(Information shown Opens)

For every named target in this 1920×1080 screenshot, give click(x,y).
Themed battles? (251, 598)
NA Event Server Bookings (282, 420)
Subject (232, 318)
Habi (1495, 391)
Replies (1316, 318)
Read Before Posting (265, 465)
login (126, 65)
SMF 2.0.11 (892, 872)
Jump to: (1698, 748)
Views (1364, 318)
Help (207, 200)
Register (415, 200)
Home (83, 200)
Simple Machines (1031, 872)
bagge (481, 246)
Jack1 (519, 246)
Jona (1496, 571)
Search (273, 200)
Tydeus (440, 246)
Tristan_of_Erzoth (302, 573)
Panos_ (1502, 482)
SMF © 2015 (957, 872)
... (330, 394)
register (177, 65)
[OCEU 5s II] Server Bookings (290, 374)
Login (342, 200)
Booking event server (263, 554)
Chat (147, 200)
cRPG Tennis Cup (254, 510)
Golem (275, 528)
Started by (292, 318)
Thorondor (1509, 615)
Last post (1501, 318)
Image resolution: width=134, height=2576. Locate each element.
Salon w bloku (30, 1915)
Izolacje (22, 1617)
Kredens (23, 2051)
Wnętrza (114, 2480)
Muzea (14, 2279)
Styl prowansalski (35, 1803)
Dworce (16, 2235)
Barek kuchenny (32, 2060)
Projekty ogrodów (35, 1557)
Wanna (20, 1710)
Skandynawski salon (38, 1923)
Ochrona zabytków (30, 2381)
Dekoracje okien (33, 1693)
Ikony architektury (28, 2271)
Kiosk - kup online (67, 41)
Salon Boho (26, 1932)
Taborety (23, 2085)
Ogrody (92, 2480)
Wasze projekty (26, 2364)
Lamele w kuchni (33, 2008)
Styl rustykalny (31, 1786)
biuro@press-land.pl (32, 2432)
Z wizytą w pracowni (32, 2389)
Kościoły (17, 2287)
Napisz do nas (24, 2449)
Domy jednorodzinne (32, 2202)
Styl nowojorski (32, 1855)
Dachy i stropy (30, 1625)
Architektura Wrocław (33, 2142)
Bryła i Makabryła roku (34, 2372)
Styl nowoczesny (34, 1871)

(Information shown Closes)

→ **What the task requires**
From the line with "Login (342, 200)" through the last line of the records, set down every line exactly as written and leave out all others.

→ **Your solution**
Login (342, 200)
Booking event server (263, 554)
Chat (147, 200)
cRPG Tennis Cup (254, 510)
Golem (275, 528)
Started by (292, 318)
Thorondor (1509, 615)
Last post (1501, 318)
Image resolution: width=134, height=2576. Locate each element.
Salon w bloku (30, 1915)
Izolacje (22, 1617)
Kredens (23, 2051)
Wnętrza (114, 2480)
Muzea (14, 2279)
Styl prowansalski (35, 1803)
Dworce (16, 2235)
Barek kuchenny (32, 2060)
Projekty ogrodów (35, 1557)
Wanna (20, 1710)
Skandynawski salon (38, 1923)
Ochrona zabytków (30, 2381)
Dekoracje okien (33, 1693)
Ikony architektury (28, 2271)
Kiosk - kup online (67, 41)
Salon Boho (26, 1932)
Taborety (23, 2085)
Ogrody (92, 2480)
Wasze projekty (26, 2364)
Lamele w kuchni (33, 2008)
Styl rustykalny (31, 1786)
biuro@press-land.pl (32, 2432)
Z wizytą w pracowni (32, 2389)
Kościoły (17, 2287)
Napisz do nas (24, 2449)
Domy jednorodzinne (32, 2202)
Styl nowojorski (32, 1855)
Dachy i stropy (30, 1625)
Architektura Wrocław (33, 2142)
Bryła i Makabryła roku (34, 2372)
Styl nowoczesny (34, 1871)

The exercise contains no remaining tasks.